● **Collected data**
=====

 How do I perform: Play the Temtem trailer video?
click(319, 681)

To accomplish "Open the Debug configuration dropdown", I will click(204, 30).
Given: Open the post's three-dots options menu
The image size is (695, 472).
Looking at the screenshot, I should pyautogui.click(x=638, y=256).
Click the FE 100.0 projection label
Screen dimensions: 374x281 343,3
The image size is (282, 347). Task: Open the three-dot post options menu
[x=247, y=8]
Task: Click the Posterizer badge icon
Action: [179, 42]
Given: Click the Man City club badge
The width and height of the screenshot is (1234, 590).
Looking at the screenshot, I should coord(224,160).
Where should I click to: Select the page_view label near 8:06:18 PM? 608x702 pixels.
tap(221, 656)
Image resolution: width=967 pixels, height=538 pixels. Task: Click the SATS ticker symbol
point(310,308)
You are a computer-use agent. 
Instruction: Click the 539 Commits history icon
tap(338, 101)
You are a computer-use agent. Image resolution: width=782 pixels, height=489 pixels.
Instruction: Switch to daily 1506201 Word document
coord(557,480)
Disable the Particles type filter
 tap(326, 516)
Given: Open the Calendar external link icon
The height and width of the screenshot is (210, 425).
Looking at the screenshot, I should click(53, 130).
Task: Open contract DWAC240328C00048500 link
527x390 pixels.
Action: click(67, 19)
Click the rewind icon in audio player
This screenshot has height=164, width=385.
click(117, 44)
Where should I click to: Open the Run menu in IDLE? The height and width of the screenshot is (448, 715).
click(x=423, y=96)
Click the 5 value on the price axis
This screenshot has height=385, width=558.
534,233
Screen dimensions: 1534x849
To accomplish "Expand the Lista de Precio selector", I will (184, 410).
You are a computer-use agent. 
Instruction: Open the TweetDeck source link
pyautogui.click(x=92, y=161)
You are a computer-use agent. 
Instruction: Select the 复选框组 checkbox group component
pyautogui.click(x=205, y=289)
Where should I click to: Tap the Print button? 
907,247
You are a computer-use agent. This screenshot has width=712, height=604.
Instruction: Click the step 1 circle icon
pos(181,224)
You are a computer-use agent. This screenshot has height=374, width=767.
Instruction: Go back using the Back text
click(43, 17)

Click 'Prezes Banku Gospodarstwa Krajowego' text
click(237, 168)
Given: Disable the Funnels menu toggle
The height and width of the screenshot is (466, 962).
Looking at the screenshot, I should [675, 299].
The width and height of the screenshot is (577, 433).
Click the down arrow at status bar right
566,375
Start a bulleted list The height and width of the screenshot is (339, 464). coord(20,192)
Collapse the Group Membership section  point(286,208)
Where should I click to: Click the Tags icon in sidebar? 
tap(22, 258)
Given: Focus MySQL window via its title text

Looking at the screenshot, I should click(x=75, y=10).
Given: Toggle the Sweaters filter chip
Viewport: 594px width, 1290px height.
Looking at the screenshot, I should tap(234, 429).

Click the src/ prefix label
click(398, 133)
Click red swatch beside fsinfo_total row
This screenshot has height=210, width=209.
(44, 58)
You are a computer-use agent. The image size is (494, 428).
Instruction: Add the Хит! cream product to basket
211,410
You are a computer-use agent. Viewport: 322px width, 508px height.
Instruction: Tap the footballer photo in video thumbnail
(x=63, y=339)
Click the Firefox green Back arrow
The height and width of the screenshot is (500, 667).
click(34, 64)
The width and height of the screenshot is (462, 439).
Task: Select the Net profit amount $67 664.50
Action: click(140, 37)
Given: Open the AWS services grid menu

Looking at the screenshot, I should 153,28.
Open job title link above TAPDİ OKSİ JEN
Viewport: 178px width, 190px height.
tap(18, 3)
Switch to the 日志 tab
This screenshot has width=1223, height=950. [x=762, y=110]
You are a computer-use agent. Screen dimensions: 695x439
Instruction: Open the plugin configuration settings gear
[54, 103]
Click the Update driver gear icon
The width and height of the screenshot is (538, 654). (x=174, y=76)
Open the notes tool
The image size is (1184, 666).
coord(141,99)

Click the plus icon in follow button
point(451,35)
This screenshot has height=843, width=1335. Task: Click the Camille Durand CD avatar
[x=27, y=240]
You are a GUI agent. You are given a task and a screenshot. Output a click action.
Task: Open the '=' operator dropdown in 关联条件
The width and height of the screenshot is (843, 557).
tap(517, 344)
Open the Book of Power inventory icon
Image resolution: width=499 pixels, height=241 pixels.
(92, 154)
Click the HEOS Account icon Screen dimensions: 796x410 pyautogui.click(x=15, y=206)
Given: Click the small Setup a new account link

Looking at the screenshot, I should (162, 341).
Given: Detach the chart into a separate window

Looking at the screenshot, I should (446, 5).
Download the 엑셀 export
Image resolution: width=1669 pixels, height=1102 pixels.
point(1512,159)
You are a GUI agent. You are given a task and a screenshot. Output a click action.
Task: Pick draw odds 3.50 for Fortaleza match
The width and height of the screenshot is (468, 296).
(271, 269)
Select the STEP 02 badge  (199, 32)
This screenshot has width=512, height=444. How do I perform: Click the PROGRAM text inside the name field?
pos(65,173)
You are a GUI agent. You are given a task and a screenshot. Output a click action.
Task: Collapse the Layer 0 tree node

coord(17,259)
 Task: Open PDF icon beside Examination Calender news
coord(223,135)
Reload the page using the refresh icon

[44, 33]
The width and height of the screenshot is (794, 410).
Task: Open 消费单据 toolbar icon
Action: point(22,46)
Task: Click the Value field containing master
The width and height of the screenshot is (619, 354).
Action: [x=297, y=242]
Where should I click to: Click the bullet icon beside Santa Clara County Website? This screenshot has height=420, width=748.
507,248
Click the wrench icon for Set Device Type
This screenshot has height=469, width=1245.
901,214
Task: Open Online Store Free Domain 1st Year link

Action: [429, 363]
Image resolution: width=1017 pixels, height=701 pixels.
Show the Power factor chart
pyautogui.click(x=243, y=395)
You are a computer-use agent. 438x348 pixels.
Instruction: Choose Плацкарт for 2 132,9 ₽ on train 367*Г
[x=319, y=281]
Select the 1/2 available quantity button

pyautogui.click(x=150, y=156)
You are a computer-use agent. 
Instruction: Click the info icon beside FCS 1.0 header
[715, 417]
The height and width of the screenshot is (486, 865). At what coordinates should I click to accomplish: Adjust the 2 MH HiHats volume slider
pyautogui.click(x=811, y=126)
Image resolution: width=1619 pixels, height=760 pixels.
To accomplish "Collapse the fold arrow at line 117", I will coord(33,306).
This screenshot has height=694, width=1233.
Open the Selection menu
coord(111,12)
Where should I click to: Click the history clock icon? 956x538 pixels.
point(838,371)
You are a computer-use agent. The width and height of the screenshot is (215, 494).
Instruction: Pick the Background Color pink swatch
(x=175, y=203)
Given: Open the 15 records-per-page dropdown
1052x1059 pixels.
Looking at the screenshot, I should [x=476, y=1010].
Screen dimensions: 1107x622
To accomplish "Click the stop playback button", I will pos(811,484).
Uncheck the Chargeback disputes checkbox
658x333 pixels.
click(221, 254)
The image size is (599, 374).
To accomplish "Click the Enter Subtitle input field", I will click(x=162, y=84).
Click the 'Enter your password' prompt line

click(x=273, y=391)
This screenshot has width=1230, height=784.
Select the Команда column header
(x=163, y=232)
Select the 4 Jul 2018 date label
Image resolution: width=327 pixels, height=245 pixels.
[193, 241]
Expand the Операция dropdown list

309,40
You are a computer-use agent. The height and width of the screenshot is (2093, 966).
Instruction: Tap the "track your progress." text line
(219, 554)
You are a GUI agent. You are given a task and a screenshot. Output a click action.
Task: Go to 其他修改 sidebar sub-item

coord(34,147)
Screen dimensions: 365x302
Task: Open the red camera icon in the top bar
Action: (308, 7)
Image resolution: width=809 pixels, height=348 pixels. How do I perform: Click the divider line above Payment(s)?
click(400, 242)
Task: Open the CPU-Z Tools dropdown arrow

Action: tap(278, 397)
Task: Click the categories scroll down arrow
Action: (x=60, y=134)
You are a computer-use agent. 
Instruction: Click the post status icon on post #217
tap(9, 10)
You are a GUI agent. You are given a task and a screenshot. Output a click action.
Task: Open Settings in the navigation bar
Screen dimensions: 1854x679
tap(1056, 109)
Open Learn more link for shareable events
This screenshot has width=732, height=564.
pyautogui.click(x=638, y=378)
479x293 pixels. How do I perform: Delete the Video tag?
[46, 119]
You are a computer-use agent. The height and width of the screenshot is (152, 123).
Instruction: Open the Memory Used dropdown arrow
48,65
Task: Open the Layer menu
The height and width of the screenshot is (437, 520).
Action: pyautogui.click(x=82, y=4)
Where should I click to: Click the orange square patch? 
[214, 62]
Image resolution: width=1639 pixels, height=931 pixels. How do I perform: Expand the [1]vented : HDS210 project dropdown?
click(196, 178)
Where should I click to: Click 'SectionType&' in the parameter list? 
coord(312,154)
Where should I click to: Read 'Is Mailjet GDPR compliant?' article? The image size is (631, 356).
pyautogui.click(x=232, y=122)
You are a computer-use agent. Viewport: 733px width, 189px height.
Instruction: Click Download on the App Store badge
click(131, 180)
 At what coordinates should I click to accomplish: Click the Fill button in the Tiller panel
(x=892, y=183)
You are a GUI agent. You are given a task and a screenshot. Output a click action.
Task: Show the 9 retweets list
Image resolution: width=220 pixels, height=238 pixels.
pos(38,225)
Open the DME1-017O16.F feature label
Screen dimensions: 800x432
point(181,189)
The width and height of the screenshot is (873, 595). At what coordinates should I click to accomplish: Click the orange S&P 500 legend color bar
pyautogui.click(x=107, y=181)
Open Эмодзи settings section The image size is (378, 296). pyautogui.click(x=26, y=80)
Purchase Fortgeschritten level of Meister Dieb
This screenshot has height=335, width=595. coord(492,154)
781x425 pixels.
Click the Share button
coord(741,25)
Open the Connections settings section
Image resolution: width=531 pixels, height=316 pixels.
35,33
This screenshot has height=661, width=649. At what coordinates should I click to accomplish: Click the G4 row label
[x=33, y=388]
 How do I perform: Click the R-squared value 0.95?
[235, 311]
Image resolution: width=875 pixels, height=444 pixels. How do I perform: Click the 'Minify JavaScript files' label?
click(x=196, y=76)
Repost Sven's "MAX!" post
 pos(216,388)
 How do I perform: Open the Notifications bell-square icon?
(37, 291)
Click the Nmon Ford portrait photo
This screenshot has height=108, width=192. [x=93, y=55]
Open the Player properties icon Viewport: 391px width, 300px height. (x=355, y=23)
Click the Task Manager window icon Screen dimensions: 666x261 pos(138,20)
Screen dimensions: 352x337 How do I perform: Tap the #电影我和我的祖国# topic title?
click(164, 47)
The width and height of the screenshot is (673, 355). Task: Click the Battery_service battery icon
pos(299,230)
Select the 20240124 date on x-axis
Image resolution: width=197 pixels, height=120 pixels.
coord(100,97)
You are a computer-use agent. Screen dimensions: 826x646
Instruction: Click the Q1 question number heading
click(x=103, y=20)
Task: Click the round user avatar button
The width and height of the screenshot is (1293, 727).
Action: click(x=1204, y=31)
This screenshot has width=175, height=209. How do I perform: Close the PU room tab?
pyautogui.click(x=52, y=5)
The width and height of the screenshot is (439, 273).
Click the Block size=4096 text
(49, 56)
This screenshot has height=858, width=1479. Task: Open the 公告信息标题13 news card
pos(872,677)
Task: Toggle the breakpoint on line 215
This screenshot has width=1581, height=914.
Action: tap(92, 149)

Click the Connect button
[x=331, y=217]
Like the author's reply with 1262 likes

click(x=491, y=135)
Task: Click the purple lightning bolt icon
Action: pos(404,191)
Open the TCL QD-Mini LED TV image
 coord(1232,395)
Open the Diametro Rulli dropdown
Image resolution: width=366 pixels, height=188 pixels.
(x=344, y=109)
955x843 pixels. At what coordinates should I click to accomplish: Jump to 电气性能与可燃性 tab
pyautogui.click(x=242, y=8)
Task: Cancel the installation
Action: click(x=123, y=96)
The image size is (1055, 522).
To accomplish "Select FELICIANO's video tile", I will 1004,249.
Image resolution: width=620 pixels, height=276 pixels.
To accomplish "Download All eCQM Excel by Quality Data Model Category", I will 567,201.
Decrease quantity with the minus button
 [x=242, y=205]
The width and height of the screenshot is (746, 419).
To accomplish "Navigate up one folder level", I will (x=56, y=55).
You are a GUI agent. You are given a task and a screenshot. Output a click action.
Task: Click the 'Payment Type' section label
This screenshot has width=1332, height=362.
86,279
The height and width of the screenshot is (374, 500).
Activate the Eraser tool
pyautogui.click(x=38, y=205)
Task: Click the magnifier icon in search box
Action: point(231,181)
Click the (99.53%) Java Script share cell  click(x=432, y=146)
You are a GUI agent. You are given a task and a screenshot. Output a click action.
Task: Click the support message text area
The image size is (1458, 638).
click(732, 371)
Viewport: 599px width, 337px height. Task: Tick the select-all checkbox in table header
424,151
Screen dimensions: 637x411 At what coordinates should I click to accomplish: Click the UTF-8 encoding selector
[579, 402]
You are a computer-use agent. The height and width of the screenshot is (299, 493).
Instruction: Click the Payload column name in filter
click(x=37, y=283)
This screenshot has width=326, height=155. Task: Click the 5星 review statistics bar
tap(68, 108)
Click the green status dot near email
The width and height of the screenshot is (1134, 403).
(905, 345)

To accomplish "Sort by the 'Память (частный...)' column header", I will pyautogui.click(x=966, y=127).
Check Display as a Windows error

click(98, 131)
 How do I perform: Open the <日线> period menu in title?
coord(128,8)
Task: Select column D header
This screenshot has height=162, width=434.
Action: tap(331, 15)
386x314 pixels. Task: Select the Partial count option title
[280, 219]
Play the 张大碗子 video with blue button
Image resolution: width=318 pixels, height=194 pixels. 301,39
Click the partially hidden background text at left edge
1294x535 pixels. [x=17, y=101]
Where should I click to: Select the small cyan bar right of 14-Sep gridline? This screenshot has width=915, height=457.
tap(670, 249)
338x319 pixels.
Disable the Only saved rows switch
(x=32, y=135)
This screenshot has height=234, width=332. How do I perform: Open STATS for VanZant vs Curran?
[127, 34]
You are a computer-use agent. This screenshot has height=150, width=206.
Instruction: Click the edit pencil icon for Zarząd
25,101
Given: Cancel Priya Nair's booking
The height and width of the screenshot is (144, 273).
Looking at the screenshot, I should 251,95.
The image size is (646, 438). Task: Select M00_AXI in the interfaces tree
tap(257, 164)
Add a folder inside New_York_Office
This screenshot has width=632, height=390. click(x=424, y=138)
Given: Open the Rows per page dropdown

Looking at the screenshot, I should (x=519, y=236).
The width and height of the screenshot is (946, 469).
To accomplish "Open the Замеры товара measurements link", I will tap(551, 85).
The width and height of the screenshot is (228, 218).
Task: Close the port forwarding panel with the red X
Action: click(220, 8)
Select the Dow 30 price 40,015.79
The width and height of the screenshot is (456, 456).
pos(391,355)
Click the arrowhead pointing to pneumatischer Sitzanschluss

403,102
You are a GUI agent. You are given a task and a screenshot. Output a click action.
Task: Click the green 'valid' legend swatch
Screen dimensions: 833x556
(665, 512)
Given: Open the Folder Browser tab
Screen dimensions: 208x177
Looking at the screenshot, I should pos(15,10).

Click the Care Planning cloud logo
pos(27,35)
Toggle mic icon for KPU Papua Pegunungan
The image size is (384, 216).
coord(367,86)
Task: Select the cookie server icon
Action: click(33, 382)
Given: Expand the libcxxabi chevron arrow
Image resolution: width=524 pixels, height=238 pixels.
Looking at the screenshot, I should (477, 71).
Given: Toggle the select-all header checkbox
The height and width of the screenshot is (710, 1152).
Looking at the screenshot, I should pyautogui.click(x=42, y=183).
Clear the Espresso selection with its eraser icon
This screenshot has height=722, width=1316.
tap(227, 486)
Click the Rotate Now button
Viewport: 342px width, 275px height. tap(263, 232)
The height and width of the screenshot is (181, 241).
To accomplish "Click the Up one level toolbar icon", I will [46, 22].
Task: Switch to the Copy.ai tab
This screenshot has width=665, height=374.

=====

● **Problem to work on**
Please transcribe exactly the lines above from the line that has "Show the Power factor chart" up to and including the line that has "Image resolution: width=1619"; no other line belongs in the answer.

● **Exercise output**
Show the Power factor chart
pyautogui.click(x=243, y=395)
You are a computer-use agent. 438x348 pixels.
Instruction: Choose Плацкарт for 2 132,9 ₽ on train 367*Г
[x=319, y=281]
Select the 1/2 available quantity button

pyautogui.click(x=150, y=156)
You are a computer-use agent. 
Instruction: Click the info icon beside FCS 1.0 header
[715, 417]
The height and width of the screenshot is (486, 865). At what coordinates should I click to accomplish: Adjust the 2 MH HiHats volume slider
pyautogui.click(x=811, y=126)
Image resolution: width=1619 pixels, height=760 pixels.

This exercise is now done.